“The horror of that moment,” the King went on, “I shall never never forget!”
“You will, though,” the Queen said, “if you don’t make a memorandum of it.”
Speech codes and changed attitudes about freedom of speech have created all of these negative feedback loops for expression and critical thinking. As you censor unpopular opinions you end up with classroom environments where individuals can’t really speak their minds. You also end up with students mostly talking to people they already agree with. The research on this is very strong—when you talk to people you already agree with, it thwarts development of critical thinking skills, and it makes people much more confident in what they already believe. It tends to make people more adamant, and exacerbates the serious problem of groupthink.
If we’ve legislated politeness, and legitimized the idea that disagreeing with somebody could potentially hurt his or her feelings, why bother to discuss anything? We have to teach people that debate and discussion lead to better ideas—they allow us to be more creative and to develop critical thinking skills. Moreover, the idea that meaningful, meaty debates over the most serious issues can actually be fun has been badly damaged.
…Putting this weird energy around disagreement, dissent, satire, parody, devil’s advocacies, or thought experimentation makes everything so dreadfully serious. Students no longer appreciate the idea that the professor whose seemingly strange attitudes about everything from sex to religion to politics could actually be presenting an opportunity to dive into something interesting—as opposed to saying something another person’s fragile ego can’t handle.

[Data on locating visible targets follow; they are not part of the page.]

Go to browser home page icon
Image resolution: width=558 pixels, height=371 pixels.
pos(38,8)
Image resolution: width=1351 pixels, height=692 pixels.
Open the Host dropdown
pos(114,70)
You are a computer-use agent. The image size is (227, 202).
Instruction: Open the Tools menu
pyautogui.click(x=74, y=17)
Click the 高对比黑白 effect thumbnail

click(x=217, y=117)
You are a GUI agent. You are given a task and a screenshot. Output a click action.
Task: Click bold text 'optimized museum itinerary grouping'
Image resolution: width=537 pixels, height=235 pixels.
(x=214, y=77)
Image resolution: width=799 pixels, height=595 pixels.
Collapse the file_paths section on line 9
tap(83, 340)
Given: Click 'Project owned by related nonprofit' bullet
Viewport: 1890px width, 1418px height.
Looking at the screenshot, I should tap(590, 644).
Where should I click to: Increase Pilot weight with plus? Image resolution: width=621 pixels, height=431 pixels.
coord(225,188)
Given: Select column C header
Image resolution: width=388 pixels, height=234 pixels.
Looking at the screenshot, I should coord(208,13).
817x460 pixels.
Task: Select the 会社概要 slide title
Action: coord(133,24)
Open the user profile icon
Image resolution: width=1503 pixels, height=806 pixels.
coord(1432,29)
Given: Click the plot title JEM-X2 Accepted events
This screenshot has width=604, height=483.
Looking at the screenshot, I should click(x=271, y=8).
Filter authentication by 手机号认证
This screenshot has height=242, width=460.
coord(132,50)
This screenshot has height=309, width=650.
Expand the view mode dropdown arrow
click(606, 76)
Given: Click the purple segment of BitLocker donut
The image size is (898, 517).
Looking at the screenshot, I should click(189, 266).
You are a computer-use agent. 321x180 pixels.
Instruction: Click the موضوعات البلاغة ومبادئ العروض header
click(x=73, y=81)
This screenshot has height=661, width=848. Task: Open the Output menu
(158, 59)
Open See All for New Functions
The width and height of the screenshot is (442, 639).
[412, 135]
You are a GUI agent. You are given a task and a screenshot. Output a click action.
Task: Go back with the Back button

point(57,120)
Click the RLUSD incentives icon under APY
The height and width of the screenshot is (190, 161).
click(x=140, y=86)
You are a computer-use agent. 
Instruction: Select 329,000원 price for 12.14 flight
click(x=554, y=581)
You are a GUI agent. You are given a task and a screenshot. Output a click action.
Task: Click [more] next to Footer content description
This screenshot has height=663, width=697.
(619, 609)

As essential and true as this is, I always thought it was obvious almost to the point of banality. And again, the only formative experience I had was taking debate class for two years in middle school, where we learned how to make the best argument possible independent of our personal feelings on the topic, and taking philosophy in community college, where we were taught that asking questions was a better path to truth than making bold assertions, and that there was nothing to fear about having to change our minds in light of better information.
Yet a decade of reading in the blogosphere has left me with the strong impression that, aside from literal libertarians, whom almost everyone hates, and my old pal Tauriq Moosa, whom many people seem to consider an incestuous, murderous, blasphemous rapist (it’s a wonder he has time to post at all, being that busy), most people are willing to disregard these principles whenever it’s convenient, which is often. One of the many things that cemented my utter disgust with the social justice brigade of online atheism was how the empty snark of “freeze peach” became a trendy meme among them.
Said it before, I’ll say it again: being offended is not a big deal. It can even be a good thing if you’re able to deflate your ego and relinquish your delusions of world-changing self-importance.